[PROVIDED RECORDS]
== Segment start ==

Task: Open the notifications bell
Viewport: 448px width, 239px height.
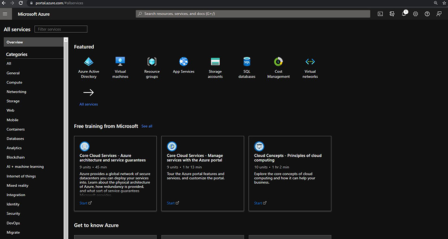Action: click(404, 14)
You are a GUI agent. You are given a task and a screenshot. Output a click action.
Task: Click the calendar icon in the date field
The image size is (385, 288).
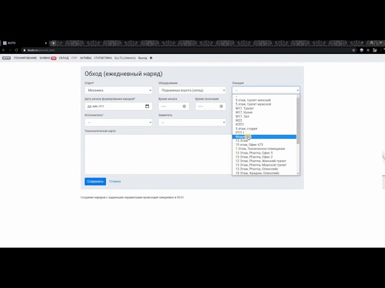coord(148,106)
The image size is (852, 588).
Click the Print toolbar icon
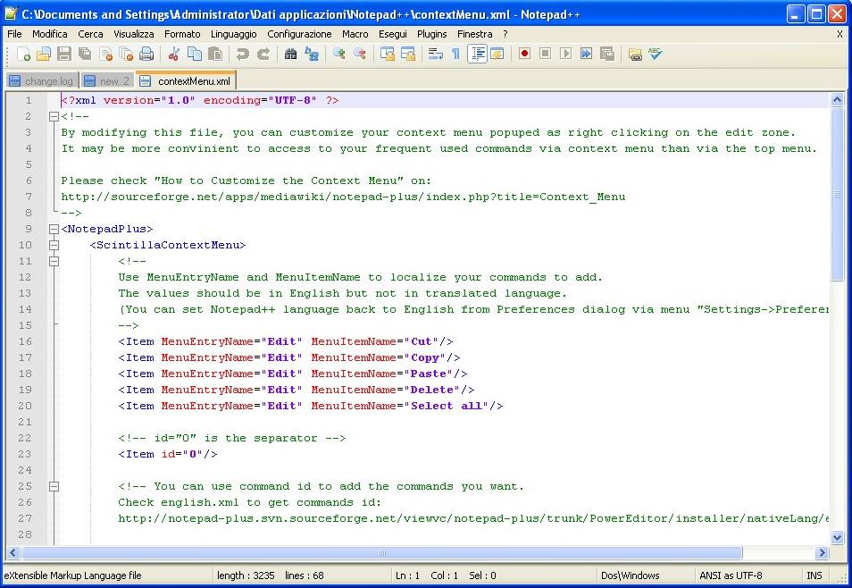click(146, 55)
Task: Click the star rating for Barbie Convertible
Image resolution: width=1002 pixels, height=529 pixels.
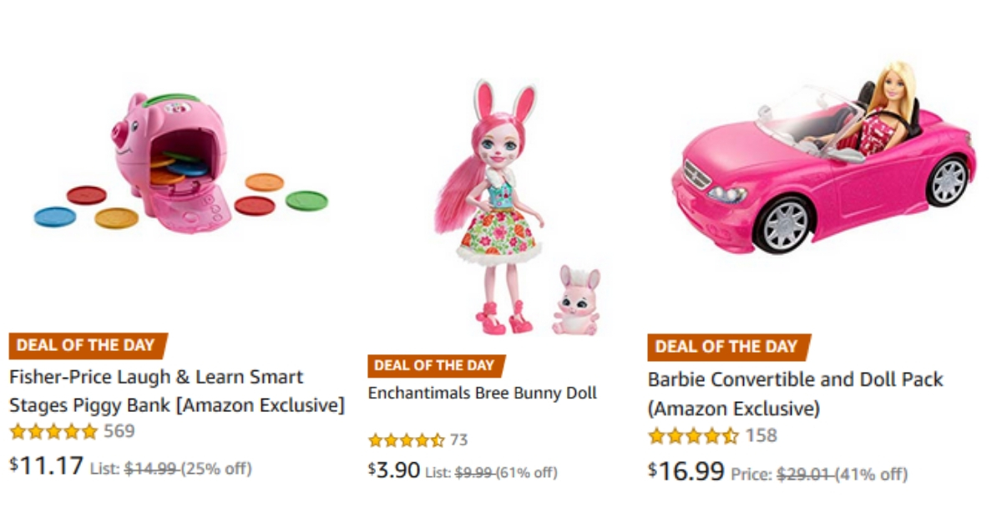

== Segment end ==
== Segment start ==

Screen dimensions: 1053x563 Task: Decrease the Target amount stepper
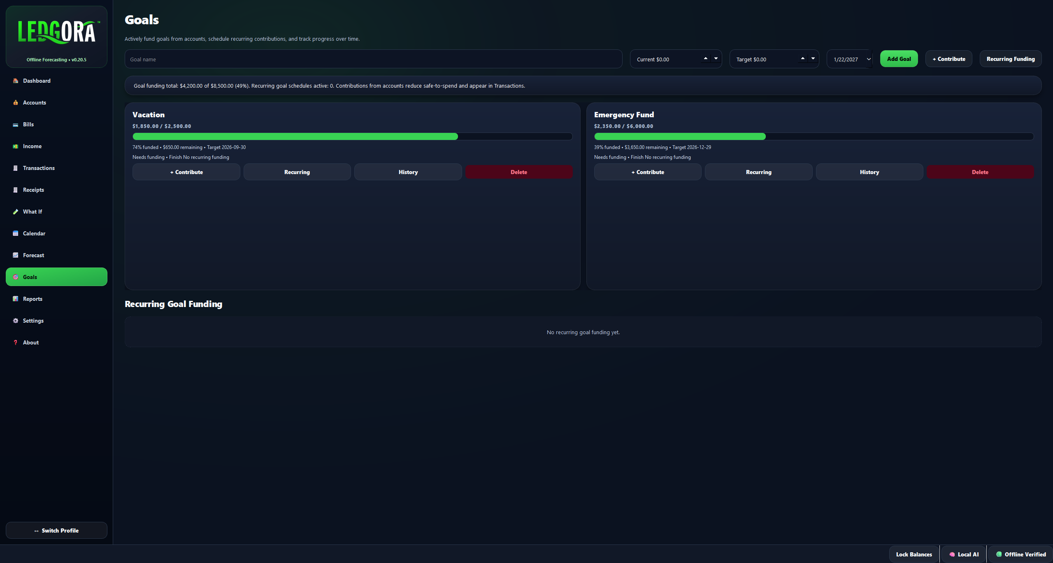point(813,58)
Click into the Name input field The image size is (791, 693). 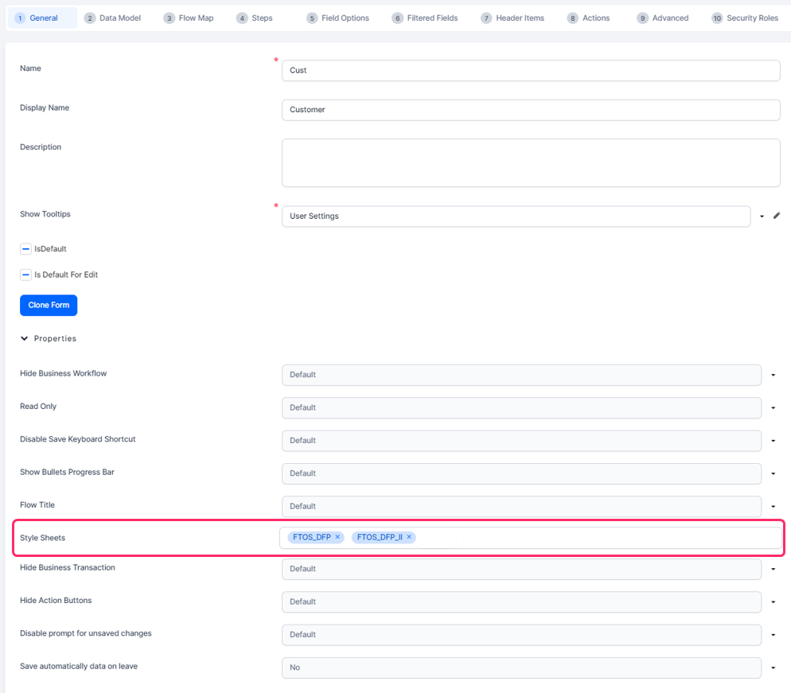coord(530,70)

== Segment end ==

[ACTIVITY] Output only the stretch above from the line with "The image size is (385, 288)." through the line with "Image resolution: width=1002", reproduced exactly. Exclude pictures.

[COMPLETED TASK]
The image size is (385, 288).
coord(148,106)
The image size is (852, 588).
Click the Print toolbar icon
click(146, 55)
Task: Click the star rating for Barbie Convertible
Image resolution: width=1002 pixels, height=529 pixels.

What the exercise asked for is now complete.